Kendati demikian untuk lokasi lapas, Ketut belum bisa menjawab dimana pastinya lapas yang akan ditempati Bharada E untuk menghabisi masa hukuman untuk nantinya dipindahkan dari Rutan Bareskrim.
Sebelumnya, Kejagung menyatakan tak mengajukan banding terkait keputusan majelis hakim yang memvonis 1,5 tahun penjara Bharada E alias Richard Eliezer Puhihang Lumiu.
Kejagung menyebut putusan dijatuhkan majelis hakim terhadap Bharada E itu sudah berkekuatan hukum tetap alias Inkracht.
"Jadi bahan pertimbangan juga bagi Kejagung untuk tidak menyatakan banding, sehingga putusan ini saya dengar penasihat hukum dari pada Richard Eliezer kami tidak menyatakan banding, dan kami tidak banding, inkrachtlah putusan ini sehingga mempunyai kekuatan hukum tetap," ujar Jaksa Agung Muda Tindak Pidana Umum (Jampidum) Fadil Zumhana melalui press rilisnya di Jakarta, Kamis (16/2/2023).
Sejatinya Fadil mengatakan, jaksa dapat mengajukan banding atas putusan hakim dengan tenggat waktu selama 14 hari.
Dengan rincian tujuh hari menyatakan sikap sambil menyerahkan memori pernyataan banding sebagaimana tertuang dalam pasal 233, 234 KUHAP Bab 17 KUHAP yang disebutkan 'Penuntut umum ataupun terdakwa berhak mengajukan upaya hukum'.
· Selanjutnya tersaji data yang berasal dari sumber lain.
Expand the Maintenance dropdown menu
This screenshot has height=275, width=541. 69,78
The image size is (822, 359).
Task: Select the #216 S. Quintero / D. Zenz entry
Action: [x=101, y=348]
"Artinya putusan hakim bisa tidak diterima oleh terdakwa, bisa tidak diterima oleh jaksa. Karena dalam menilai suatu keputusan punya sisi nilai masing-masing, terdakwa dan jaksa bisa banding," ujar Fadil.
Advertisement
Sudah Minta Maaf
Namun Fadil melihat bagaimana perkembangan terhadap proses persidangan kasus tersebut, salah satunya Bharadz E meminta maaf secara langsung kepada orangtua Brigadir J alias Nofriansyah Yosua Hutabarat.
Permintaan maaf itu disambut baik dan diterima secara ikhlas.
Fadil menilai perkataan 'maaf' merupakan hal terpenting dalam proses suatu keputusan bagi majelis hakim. "Di mana itu terlihat dari ekspresi menangis, bersyukur diputus hakim seperti itu," ujar dia.
Atas dasar tersebut pula, Fadil mengatakan, jaksa tidak akan mengajukan banding terhadap vonis dijatuhkan terhadap Bharada E. Jaksa menghormati semua putusan diberikan majelis hakim.
"Jadi kami dalam hal ini tidak melakukan upaya hukum banding," tegas dia.